Text
[BEGIN]
Monday, February 1, 2010

2. The Scientist - (Coldplay)




"I was just guessin' at numbers and figures / pulling the puzzles apart."
Poor, poor Chris Martin.

Sure, the guy might have ended up with Gwyneth Paltrow, but deep down? He's a total science dork. I mean seriously -- just look at how often the guy finds himself singing about outer space, "questions of science," and other similarly themed poindextery stuff:

"Look at earth from outer space" (Politic)"You and me are drifting into outer space" (X&Y)"All of the stars and the outer space" (White Shadows)
(In retrospect, this could explain the whole "virgin until his mid twenties" thing).

But getting to the song at hand --

We've got ourselves a scientist. And not just *any* scientist, mind you -- but "THE" Scientist. As in a guy who pretty much defines his entire self through his life's work. He's brilliant, probing (heh heh heh), coldly analytical -- and dangerously good at his job accordingly. After all -- a mind for "pulling the puzzles apart" is a must-have when dealing with "questions of science." Wouldn't you agree?
Dr. Gregory House: Word, dawg.

Ok -- so we've got ourselves this scientist, yes? And when it comes to solving analytical puzzles? Dude's a friggin' genius. But when dealing with matters of the heart?

Not so much.

Hmm -- a science dork who just can't seem to make sense of human relationships? Kinda' reminds me of another tortured genius with a Ph.D. from roughly 400 years earlier.
The Tragical History of Doctor Faustus (1604)
By Christopher Marlowe

When it came to Elizabethan playwrites, there's no question that Billy Shakespeare was the man to beat. But if Shakespeare was the shit, then Marlowe was -- at the very least -- the urine (how's that for a colorful metaphor? Thanks, Kanye). And Marlowe's wildly controversial
Faustus was pretty much the closest thing to Better-Than-The-Bard to have emerged from the whole of the 17th century.
[END]
Records
[BEGIN]
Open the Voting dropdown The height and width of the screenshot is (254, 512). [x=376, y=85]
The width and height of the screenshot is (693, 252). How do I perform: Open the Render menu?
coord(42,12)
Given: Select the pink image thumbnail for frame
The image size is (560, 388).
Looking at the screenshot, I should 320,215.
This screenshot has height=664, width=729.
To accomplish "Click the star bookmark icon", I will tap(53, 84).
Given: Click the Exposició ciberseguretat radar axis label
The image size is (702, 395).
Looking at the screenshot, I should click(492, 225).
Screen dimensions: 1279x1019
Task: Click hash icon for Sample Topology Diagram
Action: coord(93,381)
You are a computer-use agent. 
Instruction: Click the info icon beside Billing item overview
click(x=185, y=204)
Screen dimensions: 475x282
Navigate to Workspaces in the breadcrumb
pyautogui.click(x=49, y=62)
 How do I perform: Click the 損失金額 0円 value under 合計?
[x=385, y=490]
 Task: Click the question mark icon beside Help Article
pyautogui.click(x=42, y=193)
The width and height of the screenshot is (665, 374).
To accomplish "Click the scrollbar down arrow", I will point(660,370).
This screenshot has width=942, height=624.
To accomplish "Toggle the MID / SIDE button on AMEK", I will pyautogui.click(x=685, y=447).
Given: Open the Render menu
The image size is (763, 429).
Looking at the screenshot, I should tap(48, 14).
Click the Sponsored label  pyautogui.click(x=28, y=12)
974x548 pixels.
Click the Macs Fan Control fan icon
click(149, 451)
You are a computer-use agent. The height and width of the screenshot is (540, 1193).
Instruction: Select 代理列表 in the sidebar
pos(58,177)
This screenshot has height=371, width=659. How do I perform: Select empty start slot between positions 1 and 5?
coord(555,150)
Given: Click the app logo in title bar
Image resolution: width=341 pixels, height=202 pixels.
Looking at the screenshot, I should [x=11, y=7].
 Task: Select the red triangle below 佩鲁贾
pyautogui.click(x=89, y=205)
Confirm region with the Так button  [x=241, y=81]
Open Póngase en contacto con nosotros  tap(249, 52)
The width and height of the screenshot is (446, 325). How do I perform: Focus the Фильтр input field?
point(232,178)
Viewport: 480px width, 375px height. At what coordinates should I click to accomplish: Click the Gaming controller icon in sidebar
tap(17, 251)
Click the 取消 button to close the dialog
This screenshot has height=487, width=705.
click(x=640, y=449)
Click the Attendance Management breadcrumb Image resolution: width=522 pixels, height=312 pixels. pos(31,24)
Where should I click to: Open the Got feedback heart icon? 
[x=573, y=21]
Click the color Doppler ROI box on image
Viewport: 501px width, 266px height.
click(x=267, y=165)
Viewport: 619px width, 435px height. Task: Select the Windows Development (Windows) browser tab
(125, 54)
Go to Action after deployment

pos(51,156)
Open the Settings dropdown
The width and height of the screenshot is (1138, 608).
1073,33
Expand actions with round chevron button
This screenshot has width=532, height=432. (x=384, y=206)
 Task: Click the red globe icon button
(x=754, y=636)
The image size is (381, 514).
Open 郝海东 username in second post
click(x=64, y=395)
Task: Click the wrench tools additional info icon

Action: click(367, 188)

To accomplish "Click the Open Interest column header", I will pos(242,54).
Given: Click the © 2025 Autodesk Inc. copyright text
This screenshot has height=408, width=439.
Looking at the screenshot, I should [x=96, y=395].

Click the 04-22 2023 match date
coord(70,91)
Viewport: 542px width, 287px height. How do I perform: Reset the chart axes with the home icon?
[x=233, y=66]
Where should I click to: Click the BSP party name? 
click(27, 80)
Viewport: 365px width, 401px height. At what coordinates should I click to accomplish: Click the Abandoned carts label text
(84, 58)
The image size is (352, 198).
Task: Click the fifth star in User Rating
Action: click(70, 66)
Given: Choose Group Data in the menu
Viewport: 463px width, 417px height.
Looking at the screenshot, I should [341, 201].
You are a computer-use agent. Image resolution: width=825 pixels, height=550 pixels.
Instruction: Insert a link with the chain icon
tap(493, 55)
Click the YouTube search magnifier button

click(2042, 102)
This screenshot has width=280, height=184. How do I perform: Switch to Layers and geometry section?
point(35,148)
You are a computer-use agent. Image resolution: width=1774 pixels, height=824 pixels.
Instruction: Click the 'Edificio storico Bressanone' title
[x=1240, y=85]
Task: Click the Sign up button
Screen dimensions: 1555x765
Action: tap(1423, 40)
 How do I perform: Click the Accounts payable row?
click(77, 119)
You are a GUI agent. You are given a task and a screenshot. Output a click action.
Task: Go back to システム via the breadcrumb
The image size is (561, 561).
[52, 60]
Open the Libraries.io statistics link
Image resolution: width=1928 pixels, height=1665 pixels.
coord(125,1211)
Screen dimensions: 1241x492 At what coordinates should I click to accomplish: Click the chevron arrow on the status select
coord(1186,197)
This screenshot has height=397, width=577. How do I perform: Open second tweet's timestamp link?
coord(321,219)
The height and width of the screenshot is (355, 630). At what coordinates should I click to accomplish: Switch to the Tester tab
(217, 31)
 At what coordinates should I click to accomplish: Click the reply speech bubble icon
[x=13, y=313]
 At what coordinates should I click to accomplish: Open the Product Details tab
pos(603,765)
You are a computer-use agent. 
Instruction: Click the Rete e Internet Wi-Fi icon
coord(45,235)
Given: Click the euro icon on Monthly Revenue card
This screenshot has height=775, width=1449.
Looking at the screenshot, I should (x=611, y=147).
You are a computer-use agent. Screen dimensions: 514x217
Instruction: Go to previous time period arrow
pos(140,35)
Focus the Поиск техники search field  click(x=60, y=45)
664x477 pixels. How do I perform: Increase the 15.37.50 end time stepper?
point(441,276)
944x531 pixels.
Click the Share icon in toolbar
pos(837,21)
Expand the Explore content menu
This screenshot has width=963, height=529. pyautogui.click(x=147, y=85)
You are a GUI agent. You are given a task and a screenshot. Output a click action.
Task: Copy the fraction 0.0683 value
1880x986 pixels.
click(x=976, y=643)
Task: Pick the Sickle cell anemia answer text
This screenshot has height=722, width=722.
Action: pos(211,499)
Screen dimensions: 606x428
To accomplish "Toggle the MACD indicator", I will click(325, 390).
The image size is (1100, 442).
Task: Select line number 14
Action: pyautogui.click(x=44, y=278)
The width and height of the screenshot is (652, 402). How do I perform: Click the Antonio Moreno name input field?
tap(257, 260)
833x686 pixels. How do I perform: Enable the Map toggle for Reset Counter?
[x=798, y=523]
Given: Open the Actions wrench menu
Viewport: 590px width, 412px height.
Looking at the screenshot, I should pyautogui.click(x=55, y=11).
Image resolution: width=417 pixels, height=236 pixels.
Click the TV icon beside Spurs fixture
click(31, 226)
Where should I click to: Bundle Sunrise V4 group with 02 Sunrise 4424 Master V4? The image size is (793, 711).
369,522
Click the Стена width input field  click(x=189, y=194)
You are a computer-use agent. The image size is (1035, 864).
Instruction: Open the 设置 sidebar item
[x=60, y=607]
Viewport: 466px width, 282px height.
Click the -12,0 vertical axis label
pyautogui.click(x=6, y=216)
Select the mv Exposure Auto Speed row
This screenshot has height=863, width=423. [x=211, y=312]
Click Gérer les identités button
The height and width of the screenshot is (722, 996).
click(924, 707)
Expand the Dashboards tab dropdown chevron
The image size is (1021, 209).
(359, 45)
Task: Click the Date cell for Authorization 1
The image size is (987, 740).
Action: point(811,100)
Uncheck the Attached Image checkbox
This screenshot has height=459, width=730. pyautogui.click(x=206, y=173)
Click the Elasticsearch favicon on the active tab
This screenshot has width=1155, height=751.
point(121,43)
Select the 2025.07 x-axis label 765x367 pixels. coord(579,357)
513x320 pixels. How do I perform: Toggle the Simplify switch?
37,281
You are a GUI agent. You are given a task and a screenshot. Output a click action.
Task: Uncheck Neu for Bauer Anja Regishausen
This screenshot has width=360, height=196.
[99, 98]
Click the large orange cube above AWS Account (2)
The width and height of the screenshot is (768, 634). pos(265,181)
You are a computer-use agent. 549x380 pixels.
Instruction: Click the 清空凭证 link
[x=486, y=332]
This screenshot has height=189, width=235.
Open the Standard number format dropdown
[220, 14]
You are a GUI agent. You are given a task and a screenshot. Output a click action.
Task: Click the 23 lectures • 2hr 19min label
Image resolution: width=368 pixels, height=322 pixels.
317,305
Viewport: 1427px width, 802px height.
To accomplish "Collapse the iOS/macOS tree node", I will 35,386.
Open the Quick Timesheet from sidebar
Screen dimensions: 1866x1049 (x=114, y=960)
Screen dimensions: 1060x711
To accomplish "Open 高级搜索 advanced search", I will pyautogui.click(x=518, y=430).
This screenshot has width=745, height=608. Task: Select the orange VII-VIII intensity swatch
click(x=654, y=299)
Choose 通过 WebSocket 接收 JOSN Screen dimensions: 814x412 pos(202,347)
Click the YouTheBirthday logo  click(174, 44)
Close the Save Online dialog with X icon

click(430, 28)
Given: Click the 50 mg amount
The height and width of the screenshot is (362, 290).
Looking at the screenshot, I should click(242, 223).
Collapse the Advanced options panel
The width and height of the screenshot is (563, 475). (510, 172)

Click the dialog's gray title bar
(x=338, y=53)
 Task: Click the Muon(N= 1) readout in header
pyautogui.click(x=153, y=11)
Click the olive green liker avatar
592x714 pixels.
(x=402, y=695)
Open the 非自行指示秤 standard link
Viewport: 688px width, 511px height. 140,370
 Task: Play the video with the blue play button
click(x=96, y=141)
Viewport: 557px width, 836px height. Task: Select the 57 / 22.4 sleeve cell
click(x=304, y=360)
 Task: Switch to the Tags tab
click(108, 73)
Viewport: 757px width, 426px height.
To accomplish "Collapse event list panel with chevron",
[END]
Aim
Rewrite the stretch from "We've got ourselves a" through "400 years earlier." in the Coldplay post, putting "mastermind" in place of "genius". The data has no connection to the post about the Coldplay song.

Output for this task
We've got ourselves a scientist. And not just *any* scientist, mind you -- but "THE" Scientist. As in a guy who pretty much defines his entire self through his life's work. He's brilliant, probing (heh heh heh), coldly analytical -- and dangerously good at his job accordingly. After all -- a mind for "pulling the puzzles apart" is a must-have when dealing with "questions of science." Wouldn't you agree?
Dr. Gregory House: Word, dawg.

Ok -- so we've got ourselves this scientist, yes? And when it comes to solving analytical puzzles? Dude's a friggin' mastermind. But when dealing with matters of the heart?

Not so much.

Hmm -- a science dork who just can't seem to make sense of human relationships? Kinda' reminds me of another tortured mastermind with a Ph.D. from roughly 400 years earlier.